▶ **Текст**

╔══

Заседание социалистического бюро с самого начала носило какой-то смутный, неопределенный характер. Чувствовалось замешательство. Социалисты Австрии, страны которая уже воевала, меньше всего осуждали свое правительство. Их представители давали понять, что лучшее — просто переждать войну. Гаазе, представитель германской социал-демократии, хотя и сообщил о демонстрации в Берлине против войны, пытался прямо оправдывать свое правительство. Немцы и австрийцы не соглашались с идеей всеобщей антивоенной забастовки. Некоторые делегаты все же настаивали на том, чтобы бюро Интернационала выступило с призывом к такой забастовке. Но Жорес не поддержал их предложение. Забастовка, проведенная не во всех странах, теряла смысл. А для того чтобы организовать ее, надо решение конгресса, обязывающее, авторитетное. По предложению Жореса решено созвать новый конгресс Интернационала но в Вене 23 августа, как предполагалось раньше, а в Париже 9 августа.
После заседания, оставившего у Жорееа тяжелое чувство и еще больше усилившего головную боль, наскоро перекусив, он садится писать статью в «Юманите». А вечером ему предстояло выступать на митинге.
В королевском цирке Брюсселя собралось около шести тысяч человек. Выступали делегаты Бельгии, Германии, России, Англии, Италии. Все они выражали ненависть к войне, очень убедительно говорили о ее опасности, о стремлении рабочего класса помешать ей и выражали надежду, что, может быть, все еще образуется. Жореса встретили горячо, лучше, чем любого из ораторов. Он уже давно признан, и не только во Франции, самым красноречивым из всех вождей Интернационала. Несмотря на усталость, он произнес блестящую по форме речь. Но об: тоже ничего не предложил, кроме надежд на благоразумие правительств, которые в последний момент не могут не остановиться перед ужасной катастрофой.

╚══

▶ **Входные данные**
╔══

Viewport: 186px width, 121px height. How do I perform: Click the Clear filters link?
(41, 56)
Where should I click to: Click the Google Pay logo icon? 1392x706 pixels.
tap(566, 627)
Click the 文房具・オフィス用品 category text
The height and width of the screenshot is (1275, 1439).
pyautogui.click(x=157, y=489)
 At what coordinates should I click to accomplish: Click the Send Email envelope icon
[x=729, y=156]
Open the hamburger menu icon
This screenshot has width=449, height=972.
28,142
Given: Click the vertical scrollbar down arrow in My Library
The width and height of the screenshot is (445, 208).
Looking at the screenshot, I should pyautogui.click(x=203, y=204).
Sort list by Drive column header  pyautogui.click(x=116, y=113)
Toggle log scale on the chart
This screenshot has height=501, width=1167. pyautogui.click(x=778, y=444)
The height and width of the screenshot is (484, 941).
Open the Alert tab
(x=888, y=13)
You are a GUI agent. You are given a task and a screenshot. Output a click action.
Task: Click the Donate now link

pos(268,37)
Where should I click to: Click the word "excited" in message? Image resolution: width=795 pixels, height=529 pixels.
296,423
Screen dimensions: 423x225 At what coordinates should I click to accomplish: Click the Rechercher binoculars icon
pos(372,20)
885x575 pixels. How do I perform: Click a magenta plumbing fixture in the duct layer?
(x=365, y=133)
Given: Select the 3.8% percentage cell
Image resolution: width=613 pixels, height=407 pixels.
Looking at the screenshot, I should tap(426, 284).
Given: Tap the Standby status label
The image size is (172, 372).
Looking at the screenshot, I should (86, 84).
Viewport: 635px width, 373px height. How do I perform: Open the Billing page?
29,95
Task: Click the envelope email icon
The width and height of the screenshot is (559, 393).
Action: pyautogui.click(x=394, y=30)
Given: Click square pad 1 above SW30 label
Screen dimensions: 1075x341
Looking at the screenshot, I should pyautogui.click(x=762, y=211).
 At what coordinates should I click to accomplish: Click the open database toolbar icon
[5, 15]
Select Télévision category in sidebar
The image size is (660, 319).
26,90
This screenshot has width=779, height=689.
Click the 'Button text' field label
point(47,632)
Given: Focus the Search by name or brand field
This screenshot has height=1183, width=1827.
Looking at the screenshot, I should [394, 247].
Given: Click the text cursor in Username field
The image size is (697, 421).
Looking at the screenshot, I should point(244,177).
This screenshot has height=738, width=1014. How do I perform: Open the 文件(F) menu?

╚══

▶ **Задание 1**
Сократите абзац текста о Жоресе, который начинается словами «В королевском цирке Брюсселя», и оформите его списком, сохранив главные факты.
▶ **Задание 2**
Сколько человек, по тексту о Жоресе, собралось в королевском цирке Брюсселя?
▶ **Задание 3**
Допишите продолжение текста о Жоресе после его последнего предложения.
Данные здесь никак не используются.

▶ **Ответ 1**
- В королевском цирке Брюсселя собралось около шести тысяч человек.
- Выступали делегаты Бельгии, Германии, России, Англии и Италии.
- Они говорили о ненависти к войне, ее опасности и стремлении рабочего класса ей помешать и надеялись, что все еще образуется.
- Жореса встретили горячее, чем любого другого оратора: его давно считали самым красноречивым из вождей Интернационала.
- Несмотря на усталость, он произнес блестящую по форме речь.
- Кроме надежды на то, что правительства в последний момент остановятся перед катастрофой, ничего конкретного не прозвучало.

▶ **Ответ 2**
Около шести тысяч человек.

▶ **Ответ 3**
— Аттила на краю бездны, но его конь еще спотыкается и колеблется! — восклицает Жорес. Кто же остановит этого коня? По мнению оратора, это французское правительство, его даже не требуется понуждать проводить политику мира, ибо оно уже проводит ее. Жорес выражает восхищение примирительной деятельностью английского кабинета. Это говорилось в то время, когда Вивиани давал твердые заверения царскому правительству, что Франция выполнит свои союзнические обязательства, и когда британский министр иностранных дел Эдуард Грей вел тонкую игру, рассчитанную на скорейшее вовлечение в войну всех европейских держав. Поистине и в этой последней речи Жорес остался верен себе, точнее — своим пацифистским иллюзиям. Впрочем, быть может, Жорес пытался оказать какое-то влияние на французских и английских правителей? Вероятно, субъективно он к этому и стремился. Увы, мир снова оказался не таким, каким хотелось его видеть Жоресу… Но если он видел не все до конца, то он видел очень многое, видел дальше, прозорливее других. Вот какими пророческими словами он закончил свою речь:
— Почва колеблется под ногами абсолютных владык. В силу инерции и опьянения первых боев они смогут увлечь за собой массы. Но когда тиф довершит дело, начатое снарядами, когда воцарится смерть и нищета, отрезвленные люди обратятся к немецким, французским, русским и итальянским правителям и спросят их, во имя чего нагромождены такие горы трупов? И тогда освобожденная от оков революция скажет им: «Ступайте прочь и молите бога и людей о прощении!»